• **OBJECTIVE**
Reproduce the following material line for line, with every character unchanged.

• **MATERIAL PROVIDED**
-.-.-

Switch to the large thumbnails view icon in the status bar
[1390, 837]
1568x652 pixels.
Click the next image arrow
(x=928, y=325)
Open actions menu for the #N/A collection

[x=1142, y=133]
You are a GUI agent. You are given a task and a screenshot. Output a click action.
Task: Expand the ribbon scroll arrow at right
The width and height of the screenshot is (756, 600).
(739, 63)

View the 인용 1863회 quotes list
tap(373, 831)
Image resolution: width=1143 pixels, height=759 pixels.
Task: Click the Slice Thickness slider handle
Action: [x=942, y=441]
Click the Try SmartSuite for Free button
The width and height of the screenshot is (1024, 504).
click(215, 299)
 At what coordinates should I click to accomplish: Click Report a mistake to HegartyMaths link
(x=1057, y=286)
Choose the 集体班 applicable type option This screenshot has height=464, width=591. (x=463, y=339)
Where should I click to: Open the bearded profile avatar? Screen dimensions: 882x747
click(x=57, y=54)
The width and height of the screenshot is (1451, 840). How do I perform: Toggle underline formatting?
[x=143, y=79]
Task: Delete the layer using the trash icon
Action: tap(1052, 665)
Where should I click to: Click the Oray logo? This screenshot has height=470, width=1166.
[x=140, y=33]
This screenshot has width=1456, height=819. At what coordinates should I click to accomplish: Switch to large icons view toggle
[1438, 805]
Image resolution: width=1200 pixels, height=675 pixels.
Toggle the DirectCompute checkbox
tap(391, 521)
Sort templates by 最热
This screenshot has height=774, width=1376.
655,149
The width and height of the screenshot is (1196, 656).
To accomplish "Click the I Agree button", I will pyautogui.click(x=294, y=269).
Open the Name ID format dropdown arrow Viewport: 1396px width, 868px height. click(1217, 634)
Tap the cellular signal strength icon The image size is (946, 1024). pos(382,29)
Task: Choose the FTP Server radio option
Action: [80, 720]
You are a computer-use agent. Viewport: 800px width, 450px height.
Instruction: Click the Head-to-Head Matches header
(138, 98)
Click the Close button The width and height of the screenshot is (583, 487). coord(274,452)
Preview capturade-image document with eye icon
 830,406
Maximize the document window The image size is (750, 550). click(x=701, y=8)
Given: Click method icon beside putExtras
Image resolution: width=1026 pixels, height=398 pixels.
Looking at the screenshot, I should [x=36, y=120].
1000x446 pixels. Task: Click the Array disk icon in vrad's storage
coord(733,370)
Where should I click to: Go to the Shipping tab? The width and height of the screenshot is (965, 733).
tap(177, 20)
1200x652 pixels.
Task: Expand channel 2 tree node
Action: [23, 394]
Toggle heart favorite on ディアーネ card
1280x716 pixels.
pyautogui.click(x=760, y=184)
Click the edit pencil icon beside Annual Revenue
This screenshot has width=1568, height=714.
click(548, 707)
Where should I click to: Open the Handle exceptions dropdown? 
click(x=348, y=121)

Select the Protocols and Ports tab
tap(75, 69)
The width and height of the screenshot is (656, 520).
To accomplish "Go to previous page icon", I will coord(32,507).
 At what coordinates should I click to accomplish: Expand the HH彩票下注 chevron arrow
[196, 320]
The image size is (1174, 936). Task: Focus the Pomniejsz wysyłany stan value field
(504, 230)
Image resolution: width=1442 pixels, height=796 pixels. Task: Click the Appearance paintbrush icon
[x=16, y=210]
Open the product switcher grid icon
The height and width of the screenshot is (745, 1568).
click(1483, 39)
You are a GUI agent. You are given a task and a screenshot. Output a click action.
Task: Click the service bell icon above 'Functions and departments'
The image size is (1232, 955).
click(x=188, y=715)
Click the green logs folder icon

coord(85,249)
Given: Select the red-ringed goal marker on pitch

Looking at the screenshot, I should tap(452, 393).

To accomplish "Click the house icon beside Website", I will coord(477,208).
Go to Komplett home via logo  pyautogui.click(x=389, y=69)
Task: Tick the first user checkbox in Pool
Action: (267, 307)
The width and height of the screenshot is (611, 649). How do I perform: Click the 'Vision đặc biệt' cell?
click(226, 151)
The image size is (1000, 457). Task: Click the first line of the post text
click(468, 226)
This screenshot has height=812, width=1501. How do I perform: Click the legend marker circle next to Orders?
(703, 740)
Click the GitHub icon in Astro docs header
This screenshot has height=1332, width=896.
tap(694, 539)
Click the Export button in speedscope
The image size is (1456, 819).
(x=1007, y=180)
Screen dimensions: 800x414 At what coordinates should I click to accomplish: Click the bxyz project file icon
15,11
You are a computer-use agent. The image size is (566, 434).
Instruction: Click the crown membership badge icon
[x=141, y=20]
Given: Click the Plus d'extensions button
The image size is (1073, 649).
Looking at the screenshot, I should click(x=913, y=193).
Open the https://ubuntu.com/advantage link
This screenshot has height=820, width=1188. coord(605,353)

-.-.-

• **SOLVED PROBLEM**
Switch to the large thumbnails view icon in the status bar
[1390, 837]
1568x652 pixels.
Click the next image arrow
(x=928, y=325)
Open actions menu for the #N/A collection

[x=1142, y=133]
You are a GUI agent. You are given a task and a screenshot. Output a click action.
Task: Expand the ribbon scroll arrow at right
The width and height of the screenshot is (756, 600).
(739, 63)

View the 인용 1863회 quotes list
tap(373, 831)
Image resolution: width=1143 pixels, height=759 pixels.
Task: Click the Slice Thickness slider handle
Action: [x=942, y=441]
Click the Try SmartSuite for Free button
The width and height of the screenshot is (1024, 504).
click(215, 299)
 At what coordinates should I click to accomplish: Click Report a mistake to HegartyMaths link
(x=1057, y=286)
Choose the 集体班 applicable type option This screenshot has height=464, width=591. (x=463, y=339)
Where should I click to: Open the bearded profile avatar? Screen dimensions: 882x747
click(x=57, y=54)
The width and height of the screenshot is (1451, 840). How do I perform: Toggle underline formatting?
[x=143, y=79]
Task: Delete the layer using the trash icon
Action: tap(1052, 665)
Where should I click to: Click the Oray logo? This screenshot has height=470, width=1166.
[x=140, y=33]
This screenshot has width=1456, height=819. At what coordinates should I click to accomplish: Switch to large icons view toggle
[1438, 805]
Image resolution: width=1200 pixels, height=675 pixels.
Toggle the DirectCompute checkbox
tap(391, 521)
Sort templates by 最热
This screenshot has height=774, width=1376.
655,149
The width and height of the screenshot is (1196, 656).
To accomplish "Click the I Agree button", I will pyautogui.click(x=294, y=269).
Open the Name ID format dropdown arrow Viewport: 1396px width, 868px height. click(1217, 634)
Tap the cellular signal strength icon The image size is (946, 1024). pos(382,29)
Task: Choose the FTP Server radio option
Action: [80, 720]
You are a computer-use agent. Viewport: 800px width, 450px height.
Instruction: Click the Head-to-Head Matches header
(138, 98)
Click the Close button The width and height of the screenshot is (583, 487). coord(274,452)
Preview capturade-image document with eye icon
 830,406
Maximize the document window The image size is (750, 550). click(x=701, y=8)
Given: Click method icon beside putExtras
Image resolution: width=1026 pixels, height=398 pixels.
Looking at the screenshot, I should [x=36, y=120].
1000x446 pixels. Task: Click the Array disk icon in vrad's storage
coord(733,370)
Where should I click to: Go to the Shipping tab? The width and height of the screenshot is (965, 733).
tap(177, 20)
1200x652 pixels.
Task: Expand channel 2 tree node
Action: [23, 394]
Toggle heart favorite on ディアーネ card
1280x716 pixels.
pyautogui.click(x=760, y=184)
Click the edit pencil icon beside Annual Revenue
This screenshot has width=1568, height=714.
click(548, 707)
Where should I click to: Open the Handle exceptions dropdown? 
click(x=348, y=121)

Select the Protocols and Ports tab
tap(75, 69)
The width and height of the screenshot is (656, 520).
To accomplish "Go to previous page icon", I will coord(32,507).
 At what coordinates should I click to accomplish: Expand the HH彩票下注 chevron arrow
[196, 320]
The image size is (1174, 936). Task: Focus the Pomniejsz wysyłany stan value field
(504, 230)
Image resolution: width=1442 pixels, height=796 pixels. Task: Click the Appearance paintbrush icon
[x=16, y=210]
Open the product switcher grid icon
The height and width of the screenshot is (745, 1568).
click(1483, 39)
You are a GUI agent. You are given a task and a screenshot. Output a click action.
Task: Click the service bell icon above 'Functions and departments'
The image size is (1232, 955).
click(x=188, y=715)
Click the green logs folder icon

coord(85,249)
Given: Select the red-ringed goal marker on pitch

Looking at the screenshot, I should tap(452, 393).

To accomplish "Click the house icon beside Website", I will coord(477,208).
Go to Komplett home via logo  pyautogui.click(x=389, y=69)
Task: Tick the first user checkbox in Pool
Action: (267, 307)
The width and height of the screenshot is (611, 649). How do I perform: Click the 'Vision đặc biệt' cell?
click(226, 151)
The image size is (1000, 457). Task: Click the first line of the post text
click(468, 226)
This screenshot has height=812, width=1501. How do I perform: Click the legend marker circle next to Orders?
(703, 740)
Click the GitHub icon in Astro docs header
This screenshot has height=1332, width=896.
tap(694, 539)
Click the Export button in speedscope
The image size is (1456, 819).
(x=1007, y=180)
Screen dimensions: 800x414 At what coordinates should I click to accomplish: Click the bxyz project file icon
15,11
You are a computer-use agent. The image size is (566, 434).
Instruction: Click the crown membership badge icon
[x=141, y=20]
Given: Click the Plus d'extensions button
The image size is (1073, 649).
Looking at the screenshot, I should click(x=913, y=193).
Open the https://ubuntu.com/advantage link
This screenshot has height=820, width=1188. coord(605,353)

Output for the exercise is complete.